=== Work task ===
Nothing in the data may change. Copy all of it exactly.
= = = = = = =
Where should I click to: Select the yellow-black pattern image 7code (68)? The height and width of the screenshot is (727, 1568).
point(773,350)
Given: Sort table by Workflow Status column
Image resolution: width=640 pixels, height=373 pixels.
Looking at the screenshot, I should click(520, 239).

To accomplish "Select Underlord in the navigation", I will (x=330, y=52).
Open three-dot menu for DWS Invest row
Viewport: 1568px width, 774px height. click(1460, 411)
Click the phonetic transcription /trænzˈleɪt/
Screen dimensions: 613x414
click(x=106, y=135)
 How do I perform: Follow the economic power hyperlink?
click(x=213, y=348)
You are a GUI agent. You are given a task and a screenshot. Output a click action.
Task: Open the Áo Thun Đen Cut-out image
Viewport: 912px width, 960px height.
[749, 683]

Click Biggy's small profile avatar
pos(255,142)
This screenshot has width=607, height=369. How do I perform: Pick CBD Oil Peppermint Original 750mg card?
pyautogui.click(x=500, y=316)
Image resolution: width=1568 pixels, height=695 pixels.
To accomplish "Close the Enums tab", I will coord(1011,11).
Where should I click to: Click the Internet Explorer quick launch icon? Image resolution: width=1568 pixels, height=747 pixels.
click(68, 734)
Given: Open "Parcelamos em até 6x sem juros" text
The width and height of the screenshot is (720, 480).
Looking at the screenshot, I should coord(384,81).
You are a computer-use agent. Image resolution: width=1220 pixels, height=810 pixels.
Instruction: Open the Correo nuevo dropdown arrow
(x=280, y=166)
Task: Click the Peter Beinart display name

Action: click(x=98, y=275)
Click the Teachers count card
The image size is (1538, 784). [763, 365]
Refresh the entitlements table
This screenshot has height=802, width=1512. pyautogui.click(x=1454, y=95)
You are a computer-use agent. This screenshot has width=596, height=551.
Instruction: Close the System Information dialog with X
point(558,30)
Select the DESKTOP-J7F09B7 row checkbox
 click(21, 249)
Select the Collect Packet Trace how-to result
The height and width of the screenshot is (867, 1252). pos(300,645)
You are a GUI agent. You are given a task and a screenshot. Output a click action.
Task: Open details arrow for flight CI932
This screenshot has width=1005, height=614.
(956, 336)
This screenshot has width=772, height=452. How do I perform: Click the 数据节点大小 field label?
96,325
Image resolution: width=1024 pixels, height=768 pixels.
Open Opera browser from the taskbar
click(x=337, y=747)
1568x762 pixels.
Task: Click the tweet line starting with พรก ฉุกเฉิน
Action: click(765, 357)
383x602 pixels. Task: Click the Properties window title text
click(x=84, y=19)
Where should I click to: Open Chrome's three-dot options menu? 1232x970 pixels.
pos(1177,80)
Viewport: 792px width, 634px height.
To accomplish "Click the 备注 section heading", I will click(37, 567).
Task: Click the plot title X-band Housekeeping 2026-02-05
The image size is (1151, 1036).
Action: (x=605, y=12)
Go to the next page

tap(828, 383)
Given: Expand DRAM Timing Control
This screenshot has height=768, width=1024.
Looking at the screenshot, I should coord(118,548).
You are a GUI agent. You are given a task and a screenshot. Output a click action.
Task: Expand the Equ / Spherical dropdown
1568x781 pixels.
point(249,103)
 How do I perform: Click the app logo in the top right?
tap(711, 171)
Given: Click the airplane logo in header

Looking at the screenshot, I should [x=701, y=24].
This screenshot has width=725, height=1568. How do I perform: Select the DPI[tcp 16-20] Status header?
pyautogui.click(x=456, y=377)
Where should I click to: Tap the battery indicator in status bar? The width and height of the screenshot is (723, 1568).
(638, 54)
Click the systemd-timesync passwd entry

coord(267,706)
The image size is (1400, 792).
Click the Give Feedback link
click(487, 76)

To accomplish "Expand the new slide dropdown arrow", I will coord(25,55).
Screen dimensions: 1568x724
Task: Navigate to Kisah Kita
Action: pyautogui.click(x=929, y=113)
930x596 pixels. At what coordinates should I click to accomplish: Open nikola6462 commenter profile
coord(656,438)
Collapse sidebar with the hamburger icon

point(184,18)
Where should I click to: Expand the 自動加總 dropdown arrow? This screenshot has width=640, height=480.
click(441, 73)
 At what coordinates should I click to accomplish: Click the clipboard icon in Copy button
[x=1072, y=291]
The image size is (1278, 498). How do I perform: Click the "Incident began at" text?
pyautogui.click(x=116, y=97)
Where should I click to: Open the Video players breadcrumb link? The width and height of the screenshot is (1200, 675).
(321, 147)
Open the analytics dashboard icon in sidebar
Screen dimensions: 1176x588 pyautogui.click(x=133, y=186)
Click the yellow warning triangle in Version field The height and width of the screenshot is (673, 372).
= = = = = = =
=== Result below ===
Where should I click to: Select the yellow-black pattern image 7code (68)? The height and width of the screenshot is (727, 1568).
point(773,350)
Given: Sort table by Workflow Status column
Image resolution: width=640 pixels, height=373 pixels.
Looking at the screenshot, I should click(520, 239).

To accomplish "Select Underlord in the navigation", I will (x=330, y=52).
Open three-dot menu for DWS Invest row
Viewport: 1568px width, 774px height. click(1460, 411)
Click the phonetic transcription /trænzˈleɪt/
Screen dimensions: 613x414
click(x=106, y=135)
 How do I perform: Follow the economic power hyperlink?
click(x=213, y=348)
You are a GUI agent. You are given a task and a screenshot. Output a click action.
Task: Open the Áo Thun Đen Cut-out image
Viewport: 912px width, 960px height.
[749, 683]

Click Biggy's small profile avatar
pos(255,142)
This screenshot has width=607, height=369. How do I perform: Pick CBD Oil Peppermint Original 750mg card?
pyautogui.click(x=500, y=316)
Image resolution: width=1568 pixels, height=695 pixels.
To accomplish "Close the Enums tab", I will coord(1011,11).
Where should I click to: Click the Internet Explorer quick launch icon? Image resolution: width=1568 pixels, height=747 pixels.
click(68, 734)
Given: Open "Parcelamos em até 6x sem juros" text
The width and height of the screenshot is (720, 480).
Looking at the screenshot, I should coord(384,81).
You are a computer-use agent. Image resolution: width=1220 pixels, height=810 pixels.
Instruction: Open the Correo nuevo dropdown arrow
(x=280, y=166)
Task: Click the Peter Beinart display name

Action: click(x=98, y=275)
Click the Teachers count card
The image size is (1538, 784). [763, 365]
Refresh the entitlements table
This screenshot has height=802, width=1512. pyautogui.click(x=1454, y=95)
You are a computer-use agent. This screenshot has width=596, height=551.
Instruction: Close the System Information dialog with X
point(558,30)
Select the DESKTOP-J7F09B7 row checkbox
 click(21, 249)
Select the Collect Packet Trace how-to result
The height and width of the screenshot is (867, 1252). pos(300,645)
You are a GUI agent. You are given a task and a screenshot. Output a click action.
Task: Open details arrow for flight CI932
This screenshot has width=1005, height=614.
(956, 336)
This screenshot has width=772, height=452. How do I perform: Click the 数据节点大小 field label?
96,325
Image resolution: width=1024 pixels, height=768 pixels.
Open Opera browser from the taskbar
click(x=337, y=747)
1568x762 pixels.
Task: Click the tweet line starting with พรก ฉุกเฉิน
Action: click(765, 357)
383x602 pixels. Task: Click the Properties window title text
click(x=84, y=19)
Where should I click to: Open Chrome's three-dot options menu? 1232x970 pixels.
pos(1177,80)
Viewport: 792px width, 634px height.
To accomplish "Click the 备注 section heading", I will click(37, 567).
Task: Click the plot title X-band Housekeeping 2026-02-05
The image size is (1151, 1036).
Action: (x=605, y=12)
Go to the next page

tap(828, 383)
Given: Expand DRAM Timing Control
This screenshot has height=768, width=1024.
Looking at the screenshot, I should coord(118,548).
You are a GUI agent. You are given a task and a screenshot. Output a click action.
Task: Expand the Equ / Spherical dropdown
1568x781 pixels.
point(249,103)
 How do I perform: Click the app logo in the top right?
tap(711, 171)
Given: Click the airplane logo in header

Looking at the screenshot, I should [x=701, y=24].
This screenshot has width=725, height=1568. How do I perform: Select the DPI[tcp 16-20] Status header?
pyautogui.click(x=456, y=377)
Where should I click to: Tap the battery indicator in status bar? The width and height of the screenshot is (723, 1568).
(638, 54)
Click the systemd-timesync passwd entry

coord(267,706)
The image size is (1400, 792).
Click the Give Feedback link
click(487, 76)

To accomplish "Expand the new slide dropdown arrow", I will coord(25,55).
Screen dimensions: 1568x724
Task: Navigate to Kisah Kita
Action: pyautogui.click(x=929, y=113)
930x596 pixels. At what coordinates should I click to accomplish: Open nikola6462 commenter profile
coord(656,438)
Collapse sidebar with the hamburger icon

point(184,18)
Where should I click to: Expand the 自動加總 dropdown arrow? This screenshot has width=640, height=480.
click(441, 73)
 At what coordinates should I click to accomplish: Click the clipboard icon in Copy button
[x=1072, y=291]
The image size is (1278, 498). How do I perform: Click the "Incident began at" text?
pyautogui.click(x=116, y=97)
Where should I click to: Open the Video players breadcrumb link? The width and height of the screenshot is (1200, 675).
(321, 147)
Open the analytics dashboard icon in sidebar
Screen dimensions: 1176x588 pyautogui.click(x=133, y=186)
Click the yellow warning triangle in Version field The height and width of the screenshot is (673, 372).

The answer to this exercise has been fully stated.